# Background
- In a lot of the cases in which we have been dealing with strings we don't take into account specifics about the contents, besides the literal word/spelling.
- Using Natural Language Processing (or NLP) we are able to actually analyze specifics about the words themselves in the Strings. 
- We do this by using TextBlobs and the NLTK libraries. 

#### API for TextBlob https://textblob.readthedocs.io/en/dev/api_reference.html#textblob.blob.WordList


#### TextBlobs are another Python module/library that is prebuilt that we can use to do different things. 
#### They can do a lot of things, including 
- Tokenization—splitting text into pieces called tokens, which are meaningful units, such as words and numbers.
- Parts-of-speech (POS) tagging—identifying each word’s part of speech, such as noun, verb, adjective, etc.
- Noun phrase extraction—locating groups of words that represent nouns, such as “red brick factory.”
- Sentiment analysis—determining whether text has positive, neutral or negative sentiment. 
- Inter-language translation and language detection powered by Google Translate.
- Inflection—pluralizing and singularizing words. There are other aspects of inflection that are not part of TextBlob. 
- Word frequencies—determining how often each word appears in a corpus.
- WordNet integration for finding word definitions, synonyms and antonyms.
- Stop word elimination—removing common words, such as a, an, the, I, we, you and more to analyze the important words in a corpus.

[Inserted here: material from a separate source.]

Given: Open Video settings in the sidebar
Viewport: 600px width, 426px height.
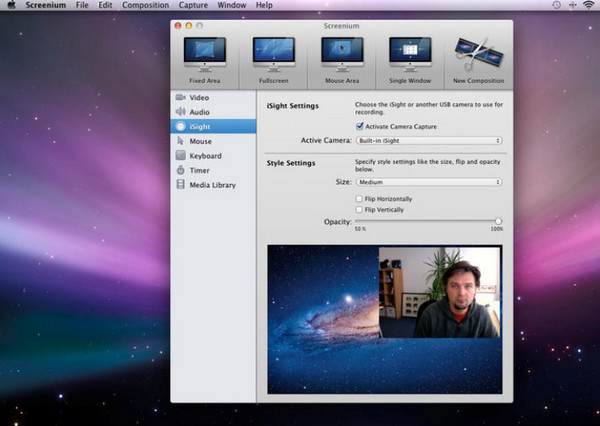Looking at the screenshot, I should pos(199,98).
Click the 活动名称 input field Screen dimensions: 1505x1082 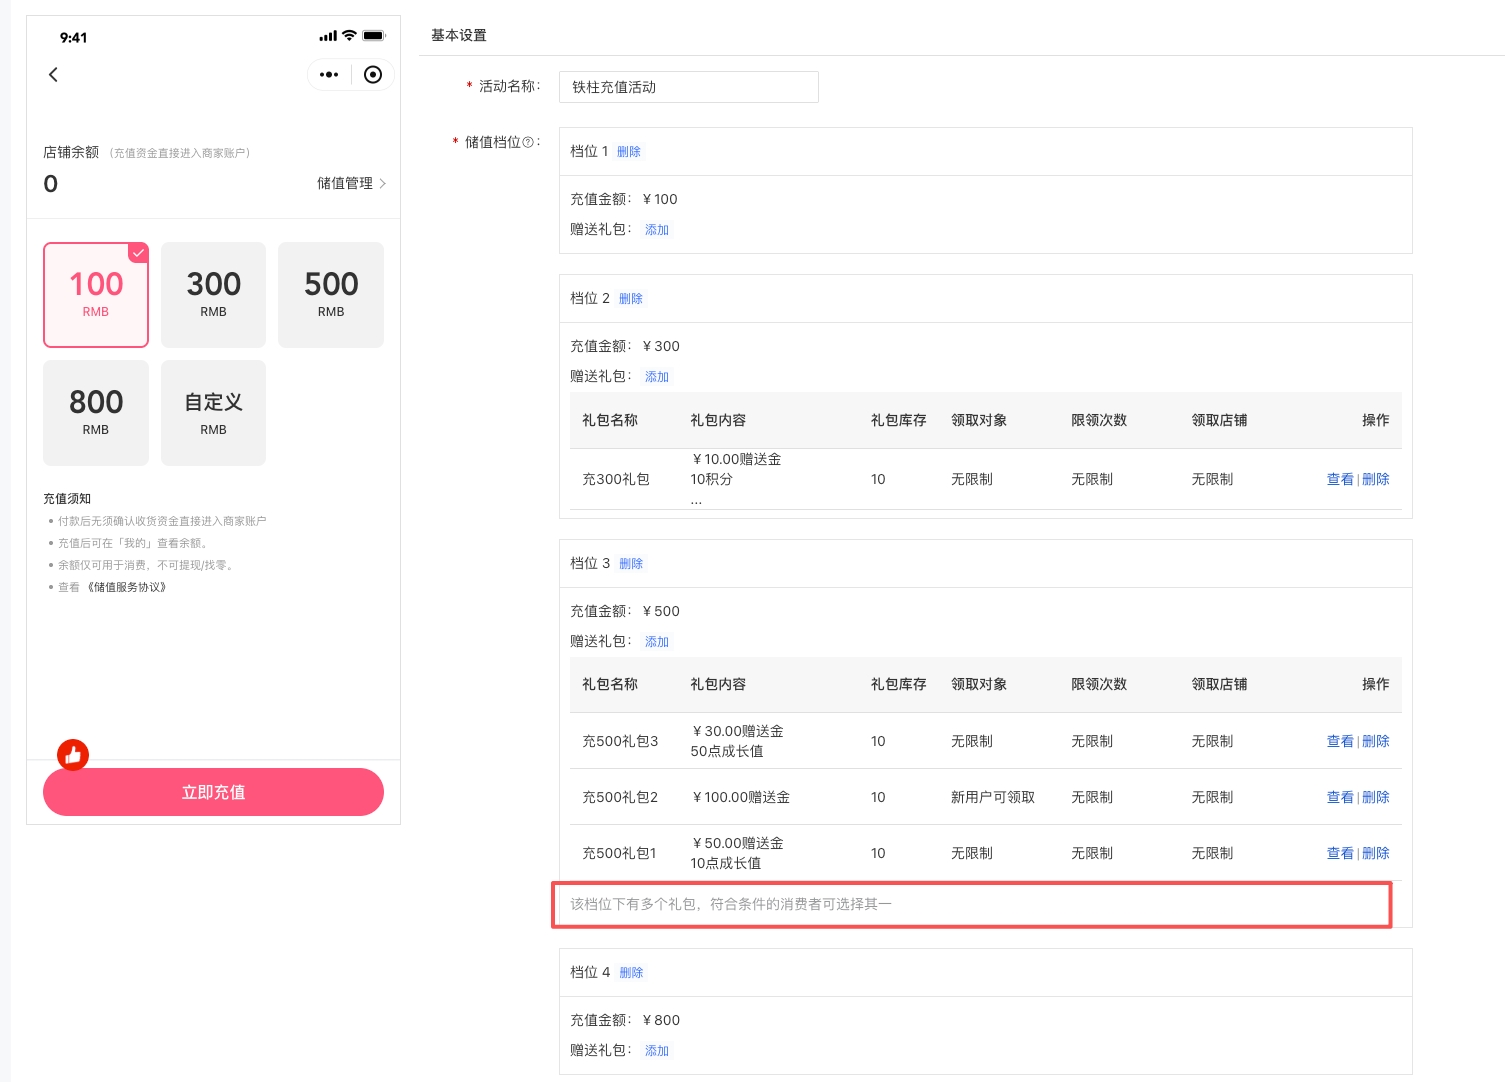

#### All of these are things that depending on the situation are very useful. Each of you has done some of these yourself in the previous labs.

To download what we need we go into the anaconda commandline, in much of the same way we did earlier in the semester. We run the following commands and follow the instructions for each.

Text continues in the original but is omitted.